What you need to do: Copy out the whole listing below exactly.

Information provided:

>>>>

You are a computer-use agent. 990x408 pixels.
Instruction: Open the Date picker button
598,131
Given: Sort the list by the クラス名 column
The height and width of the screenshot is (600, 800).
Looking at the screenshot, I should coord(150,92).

<<<<

Answer below:
You are a computer-use agent. 990x408 pixels.
Instruction: Open the Date picker button
598,131
Given: Sort the list by the クラス名 column
The height and width of the screenshot is (600, 800).
Looking at the screenshot, I should coord(150,92).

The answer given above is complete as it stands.